En fin, el 21 de febrero de 1773, seis meses antes de la firma del Breve Dominus ac redemptor, en la falta de todo socorro humano quiere ver un efecto de la misericordia de Dios que invita a los que prueba a no confiar más que en Él; exhorta también a la oración, pero para pedir únicamente la conservación de una Compañía fiel al espíritu de su vocación: «Si, lo que Dios no permita, había de perder ese espíritu poco importaría que fuese suprimida, ya que se habría hecho inútil para el fin para que había sido fundada». Y termina con una cálida exhortación para mantener en su plenitud el espíritu de caridad, de unión, de obediencia, de paciencia, y de sencillez evangélica.

Tales son las palabras con que la Divina Providencia quiso que se cerrase la historia espiritual de la Compañía en el momento de la prueba suprema del sacrificio total que se le iba a exigir.

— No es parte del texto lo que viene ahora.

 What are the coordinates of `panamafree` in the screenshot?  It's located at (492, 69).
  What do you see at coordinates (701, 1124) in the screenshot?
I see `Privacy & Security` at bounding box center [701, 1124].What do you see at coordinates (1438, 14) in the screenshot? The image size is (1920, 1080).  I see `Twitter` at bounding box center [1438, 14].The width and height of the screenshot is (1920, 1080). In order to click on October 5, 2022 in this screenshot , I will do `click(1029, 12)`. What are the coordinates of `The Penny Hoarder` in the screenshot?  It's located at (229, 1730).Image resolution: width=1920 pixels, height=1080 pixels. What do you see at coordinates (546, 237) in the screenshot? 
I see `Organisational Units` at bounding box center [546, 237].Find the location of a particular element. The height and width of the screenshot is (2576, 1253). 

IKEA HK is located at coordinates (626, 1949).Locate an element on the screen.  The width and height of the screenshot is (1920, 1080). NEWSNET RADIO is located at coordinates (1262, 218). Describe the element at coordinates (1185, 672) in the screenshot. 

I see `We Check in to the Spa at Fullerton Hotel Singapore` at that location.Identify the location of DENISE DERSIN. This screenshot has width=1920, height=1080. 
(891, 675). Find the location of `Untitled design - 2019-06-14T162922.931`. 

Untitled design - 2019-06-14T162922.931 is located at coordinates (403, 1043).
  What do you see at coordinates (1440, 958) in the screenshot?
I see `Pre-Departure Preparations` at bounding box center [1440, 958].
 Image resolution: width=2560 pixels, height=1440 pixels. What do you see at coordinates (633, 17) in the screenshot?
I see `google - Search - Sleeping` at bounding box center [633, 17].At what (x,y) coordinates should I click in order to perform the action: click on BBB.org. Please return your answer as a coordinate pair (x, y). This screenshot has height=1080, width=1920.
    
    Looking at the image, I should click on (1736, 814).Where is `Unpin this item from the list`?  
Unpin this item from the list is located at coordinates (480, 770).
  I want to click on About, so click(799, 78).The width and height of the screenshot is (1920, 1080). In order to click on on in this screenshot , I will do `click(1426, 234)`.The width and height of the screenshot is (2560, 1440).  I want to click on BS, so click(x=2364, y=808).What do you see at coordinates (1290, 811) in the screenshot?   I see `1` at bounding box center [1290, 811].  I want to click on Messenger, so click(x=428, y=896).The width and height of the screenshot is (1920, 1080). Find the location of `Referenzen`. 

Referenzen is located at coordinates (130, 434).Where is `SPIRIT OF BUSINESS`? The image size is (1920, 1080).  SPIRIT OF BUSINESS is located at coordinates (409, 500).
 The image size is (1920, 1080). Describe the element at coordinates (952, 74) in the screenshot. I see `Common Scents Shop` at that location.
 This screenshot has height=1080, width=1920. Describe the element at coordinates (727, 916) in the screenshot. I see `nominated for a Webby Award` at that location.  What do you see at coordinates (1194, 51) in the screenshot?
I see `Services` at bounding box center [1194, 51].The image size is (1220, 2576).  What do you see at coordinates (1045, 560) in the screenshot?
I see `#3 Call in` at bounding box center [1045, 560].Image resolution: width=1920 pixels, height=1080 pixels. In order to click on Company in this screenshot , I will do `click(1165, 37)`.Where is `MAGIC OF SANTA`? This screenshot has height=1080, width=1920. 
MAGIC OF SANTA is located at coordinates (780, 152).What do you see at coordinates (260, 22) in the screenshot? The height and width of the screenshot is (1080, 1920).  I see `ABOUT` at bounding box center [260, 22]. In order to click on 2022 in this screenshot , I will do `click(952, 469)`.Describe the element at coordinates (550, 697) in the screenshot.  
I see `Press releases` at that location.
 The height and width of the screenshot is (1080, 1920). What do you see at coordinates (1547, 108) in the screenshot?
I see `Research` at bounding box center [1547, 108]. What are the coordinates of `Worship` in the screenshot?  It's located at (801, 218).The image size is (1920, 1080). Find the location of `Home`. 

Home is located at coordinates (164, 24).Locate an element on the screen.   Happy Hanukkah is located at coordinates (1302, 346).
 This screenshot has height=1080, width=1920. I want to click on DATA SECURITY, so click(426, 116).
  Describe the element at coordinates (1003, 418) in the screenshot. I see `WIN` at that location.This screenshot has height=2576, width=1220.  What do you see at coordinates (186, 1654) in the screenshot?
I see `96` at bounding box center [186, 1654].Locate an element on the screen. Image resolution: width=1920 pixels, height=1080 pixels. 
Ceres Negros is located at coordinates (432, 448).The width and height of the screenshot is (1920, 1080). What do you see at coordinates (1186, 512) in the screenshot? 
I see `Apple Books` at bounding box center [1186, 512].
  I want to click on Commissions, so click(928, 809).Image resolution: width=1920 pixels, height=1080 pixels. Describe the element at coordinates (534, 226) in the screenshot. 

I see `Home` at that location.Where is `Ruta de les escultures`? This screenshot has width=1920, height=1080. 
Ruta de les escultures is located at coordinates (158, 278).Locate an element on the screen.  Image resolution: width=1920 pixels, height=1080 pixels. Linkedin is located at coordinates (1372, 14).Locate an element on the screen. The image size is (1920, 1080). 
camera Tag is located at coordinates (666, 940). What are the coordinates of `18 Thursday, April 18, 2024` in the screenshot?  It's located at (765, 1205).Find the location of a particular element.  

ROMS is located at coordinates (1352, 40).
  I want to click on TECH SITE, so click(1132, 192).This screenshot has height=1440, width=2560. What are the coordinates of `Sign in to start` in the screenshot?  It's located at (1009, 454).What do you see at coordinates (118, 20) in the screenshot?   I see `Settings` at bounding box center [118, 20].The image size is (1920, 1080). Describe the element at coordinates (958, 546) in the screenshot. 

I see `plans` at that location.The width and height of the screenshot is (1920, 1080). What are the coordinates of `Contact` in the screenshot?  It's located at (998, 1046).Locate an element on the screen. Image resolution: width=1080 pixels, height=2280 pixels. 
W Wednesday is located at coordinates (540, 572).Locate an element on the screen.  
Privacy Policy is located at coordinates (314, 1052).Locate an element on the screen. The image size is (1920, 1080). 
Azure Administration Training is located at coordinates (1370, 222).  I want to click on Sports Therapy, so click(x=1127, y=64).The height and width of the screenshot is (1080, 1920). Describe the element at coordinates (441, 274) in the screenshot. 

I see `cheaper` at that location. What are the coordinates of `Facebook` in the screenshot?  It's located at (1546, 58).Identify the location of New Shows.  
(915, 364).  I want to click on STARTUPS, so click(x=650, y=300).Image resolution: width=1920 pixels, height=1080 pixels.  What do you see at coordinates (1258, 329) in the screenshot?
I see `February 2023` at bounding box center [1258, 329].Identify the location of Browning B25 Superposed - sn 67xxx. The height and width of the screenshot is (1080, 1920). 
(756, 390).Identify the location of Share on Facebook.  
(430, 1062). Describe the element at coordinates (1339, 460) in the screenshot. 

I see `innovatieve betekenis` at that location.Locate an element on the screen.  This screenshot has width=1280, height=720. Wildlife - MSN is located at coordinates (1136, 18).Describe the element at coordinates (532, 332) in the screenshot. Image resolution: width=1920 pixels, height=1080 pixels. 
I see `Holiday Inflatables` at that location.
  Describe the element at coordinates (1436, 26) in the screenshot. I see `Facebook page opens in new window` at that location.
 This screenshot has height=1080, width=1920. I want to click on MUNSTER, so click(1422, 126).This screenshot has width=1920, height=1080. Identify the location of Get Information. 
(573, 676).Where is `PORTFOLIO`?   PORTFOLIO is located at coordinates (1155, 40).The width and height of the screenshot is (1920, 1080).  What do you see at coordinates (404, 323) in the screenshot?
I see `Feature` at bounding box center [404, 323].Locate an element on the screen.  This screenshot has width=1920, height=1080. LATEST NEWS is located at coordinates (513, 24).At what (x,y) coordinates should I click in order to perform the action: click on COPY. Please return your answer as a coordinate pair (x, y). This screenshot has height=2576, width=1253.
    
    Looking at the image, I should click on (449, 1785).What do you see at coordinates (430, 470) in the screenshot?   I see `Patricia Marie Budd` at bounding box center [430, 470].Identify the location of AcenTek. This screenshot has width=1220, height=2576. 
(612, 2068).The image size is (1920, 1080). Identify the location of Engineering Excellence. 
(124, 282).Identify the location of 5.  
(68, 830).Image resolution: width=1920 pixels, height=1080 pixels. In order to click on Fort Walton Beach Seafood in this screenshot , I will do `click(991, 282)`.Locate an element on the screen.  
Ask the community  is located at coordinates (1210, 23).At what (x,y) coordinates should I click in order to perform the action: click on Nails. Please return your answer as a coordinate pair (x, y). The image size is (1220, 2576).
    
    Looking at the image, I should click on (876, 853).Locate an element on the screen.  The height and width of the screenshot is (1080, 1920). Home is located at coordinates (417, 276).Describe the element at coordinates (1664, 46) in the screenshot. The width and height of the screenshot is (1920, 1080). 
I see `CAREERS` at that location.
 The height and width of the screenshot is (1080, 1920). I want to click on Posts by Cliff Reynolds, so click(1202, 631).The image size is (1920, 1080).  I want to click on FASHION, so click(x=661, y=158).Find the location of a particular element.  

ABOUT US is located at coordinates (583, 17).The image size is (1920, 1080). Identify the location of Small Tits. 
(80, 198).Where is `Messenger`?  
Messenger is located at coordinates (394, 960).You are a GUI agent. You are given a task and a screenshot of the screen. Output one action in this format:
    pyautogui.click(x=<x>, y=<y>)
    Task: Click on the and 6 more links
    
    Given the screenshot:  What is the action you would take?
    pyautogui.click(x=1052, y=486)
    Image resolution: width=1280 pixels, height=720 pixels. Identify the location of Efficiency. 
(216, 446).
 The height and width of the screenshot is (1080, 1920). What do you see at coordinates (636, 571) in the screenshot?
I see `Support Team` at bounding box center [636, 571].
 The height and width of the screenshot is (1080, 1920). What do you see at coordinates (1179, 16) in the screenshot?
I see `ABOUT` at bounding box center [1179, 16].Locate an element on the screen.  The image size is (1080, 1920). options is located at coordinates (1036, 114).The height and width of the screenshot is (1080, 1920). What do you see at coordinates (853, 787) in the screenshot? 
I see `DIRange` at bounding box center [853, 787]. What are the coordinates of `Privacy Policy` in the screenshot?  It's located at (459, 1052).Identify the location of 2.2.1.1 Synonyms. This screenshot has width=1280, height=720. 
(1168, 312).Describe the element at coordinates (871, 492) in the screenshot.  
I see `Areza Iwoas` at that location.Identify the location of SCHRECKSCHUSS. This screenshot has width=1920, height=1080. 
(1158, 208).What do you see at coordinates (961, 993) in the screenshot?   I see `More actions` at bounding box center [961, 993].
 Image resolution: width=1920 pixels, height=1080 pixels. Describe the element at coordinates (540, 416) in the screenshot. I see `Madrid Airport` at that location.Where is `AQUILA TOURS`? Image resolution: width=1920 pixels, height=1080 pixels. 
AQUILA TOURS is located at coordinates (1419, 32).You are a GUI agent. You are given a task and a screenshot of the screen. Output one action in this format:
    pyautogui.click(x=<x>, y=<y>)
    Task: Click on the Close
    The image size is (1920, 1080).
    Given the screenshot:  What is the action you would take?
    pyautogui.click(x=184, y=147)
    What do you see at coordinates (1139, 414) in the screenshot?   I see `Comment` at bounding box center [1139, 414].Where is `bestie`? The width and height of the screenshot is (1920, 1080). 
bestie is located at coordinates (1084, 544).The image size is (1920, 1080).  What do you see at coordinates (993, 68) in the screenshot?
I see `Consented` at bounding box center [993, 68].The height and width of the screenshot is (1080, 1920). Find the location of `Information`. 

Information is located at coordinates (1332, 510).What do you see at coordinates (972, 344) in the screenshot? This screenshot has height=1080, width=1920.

Cordara, y otros después de él, han censurado en Ricci una pasividad excesiva frente a los ataques de que su orden era objeto, una falta de energía y de habilidad para valerse de todos los medios a su disposición para frustrar los ataques; no es este el lugar de discutir si semejante crítica es fundada, pero lo cierto que es preferible oír, más bien que invitaciones a recurrir a habilidades humanas, legítimas, pero sin duda del todo inútiles, las reiteradas llamadas a la fidelidad sobrenatural, a la santidad de la vida, a la unción con Dios en la oración, como a cosas esenciales en aquellas últimas horas de la orden, en vísperas de morir» (pp. 318-319).

«Apenas hay necesidad de recordar la protesta que el P. Ricci moribundo cuidó de leer, en el momento de recibir el viático en su prisión del Castillo de Sant Angelo, el 19 de noviembre de 1775: en el momento de comparecer ante el tribunal de la infalible verdad, era deber suyo protestar que la Compañía destruida no había dado ningún motivo para su supresión; lo declaraba y atestiguaba con la certeza que puede moralmente tener un superior bien informado del estado de su orden; luego, que él mismo no había dado motivo alguno, por ligero que fuese, para su prisión» (ibíd., nota 71).

[3] CG XXXII, IV, 66.

[4] Cf. EE. 169.

[5] Cf. EE. 48.

[6] Epistolae Praepositorumm Generalium ad Patres et Fratres Societatis Iesu, 4 vol., Rollarii, Iulii De Meester, 1909, pp. 257-307 y 332-346.